#### Exercise data
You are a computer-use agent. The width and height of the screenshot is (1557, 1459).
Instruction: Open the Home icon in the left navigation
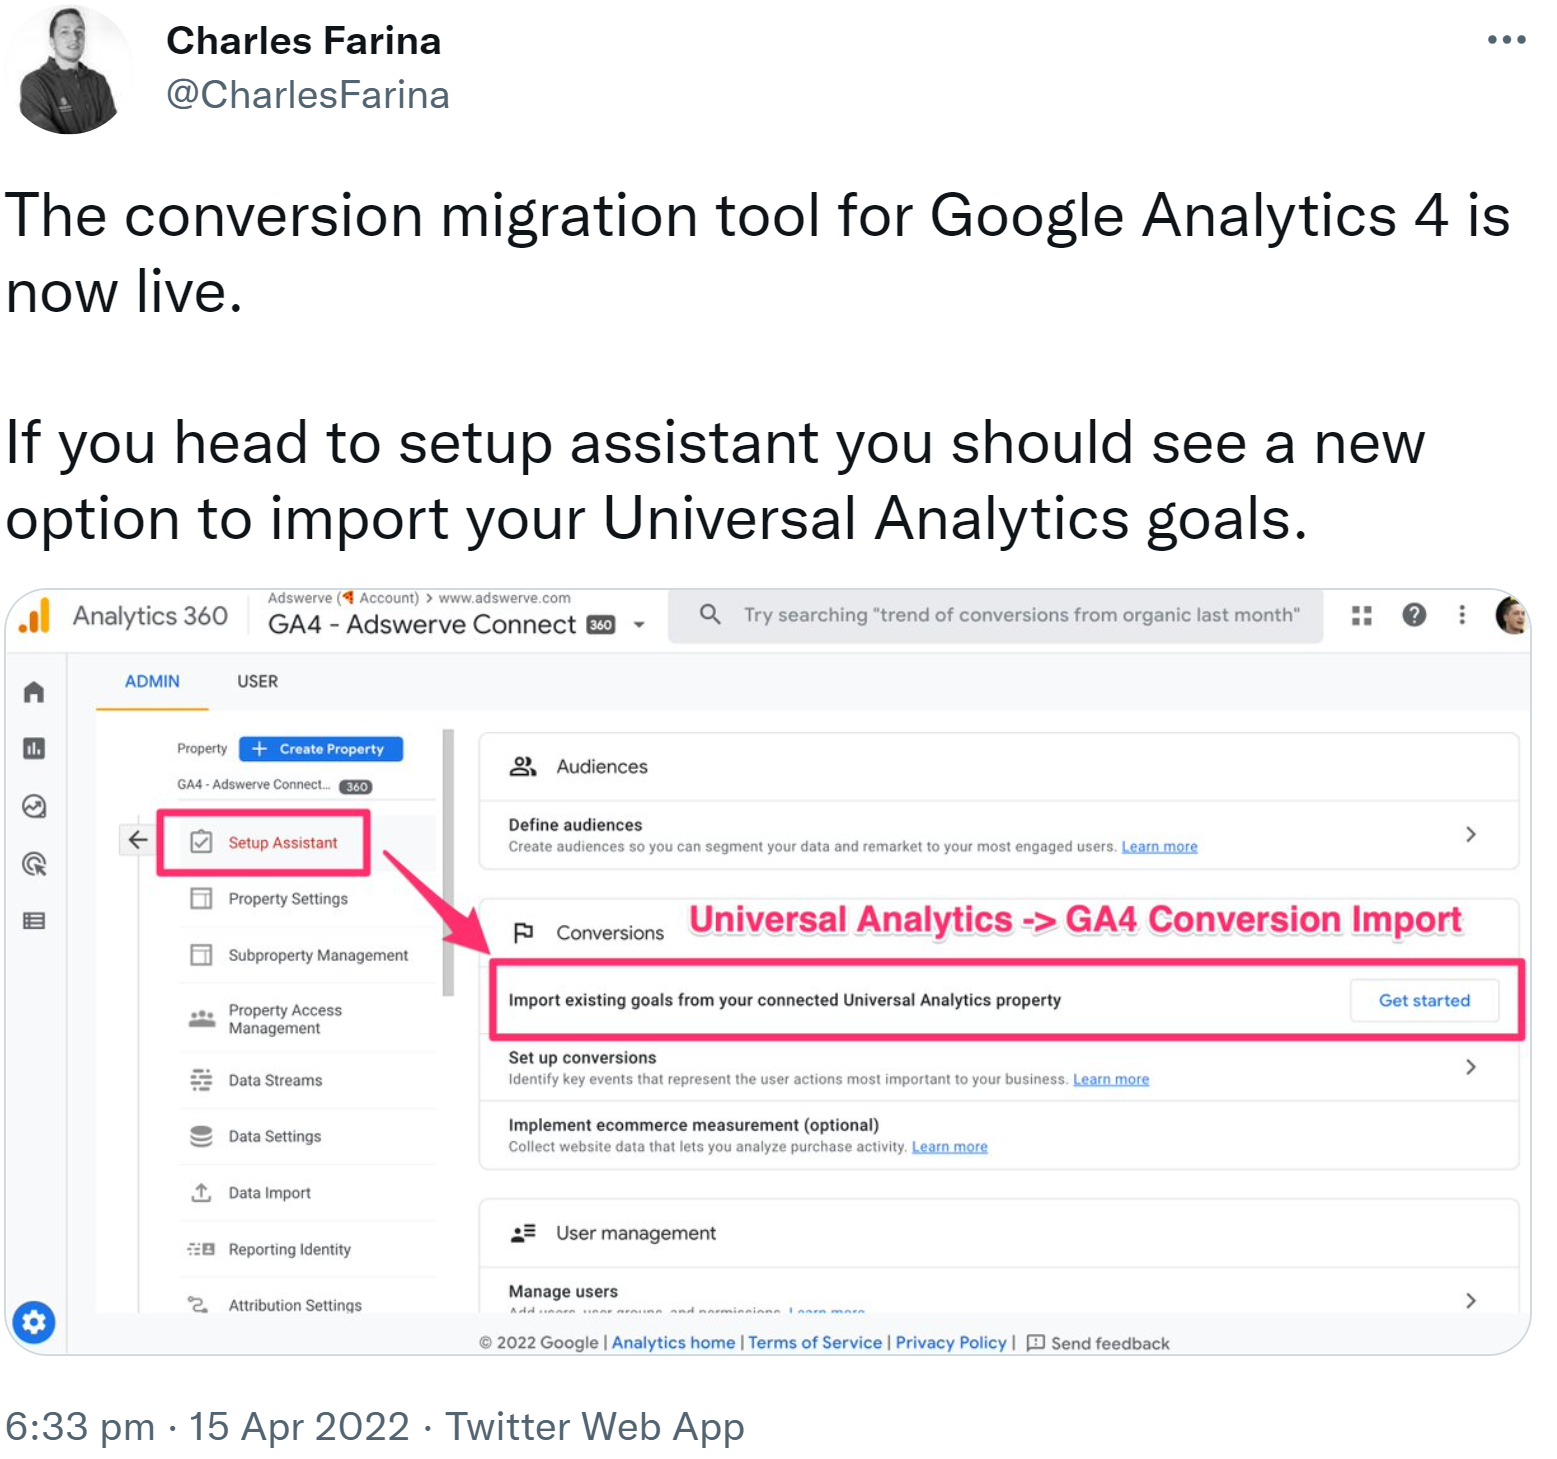35,693
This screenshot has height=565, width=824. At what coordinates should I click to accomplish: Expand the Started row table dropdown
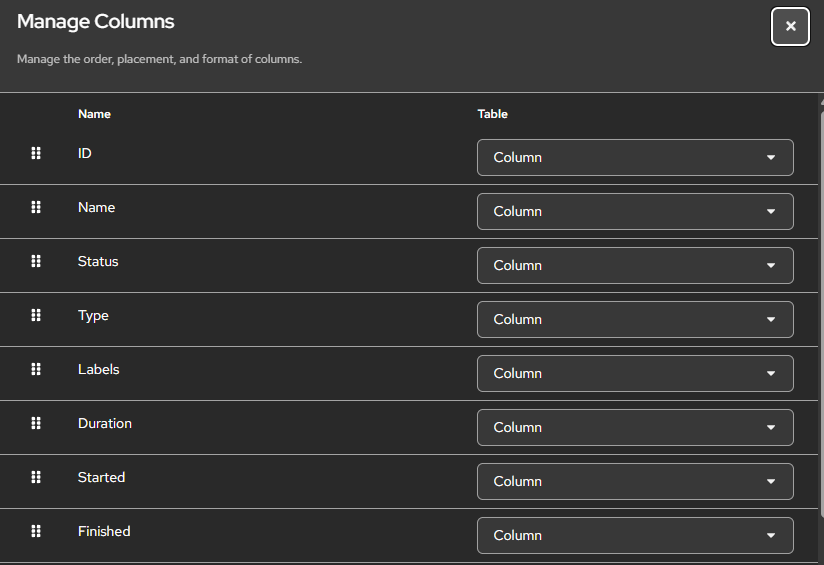coord(635,481)
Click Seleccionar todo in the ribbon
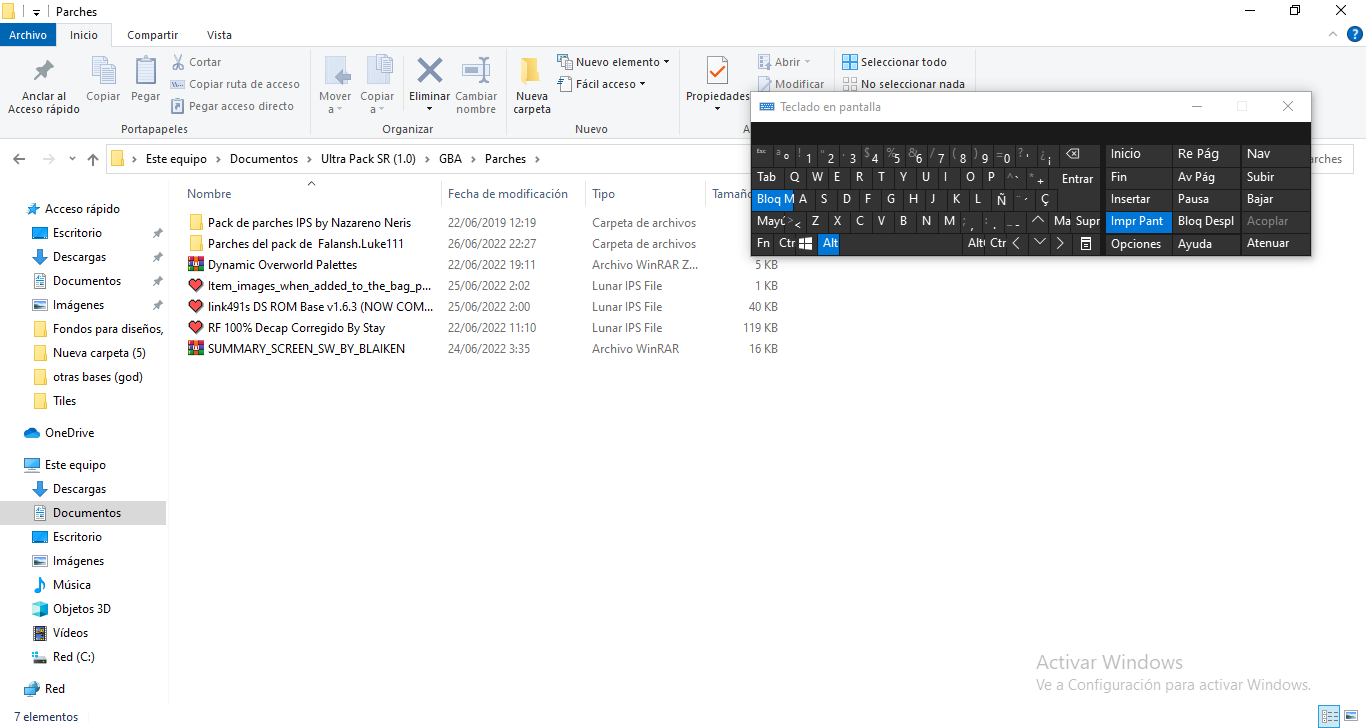 tap(894, 62)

#### Task instructions
Give the lines above as a JSON list of strings, one string per line, with blank lines left out. Leave the pictures out of the answer.

#### Solution for this problem
[
  "You are a computer-use agent. The width and height of the screenshot is (1557, 1459).",
  "Instruction: Open the Home icon in the left navigation",
  "35,693",
  "This screenshot has height=565, width=824. At what coordinates should I click to accomplish: Expand the Started row table dropdown",
  "coord(635,481)",
  "Click Seleccionar todo in the ribbon",
  " tap(894, 62)"
]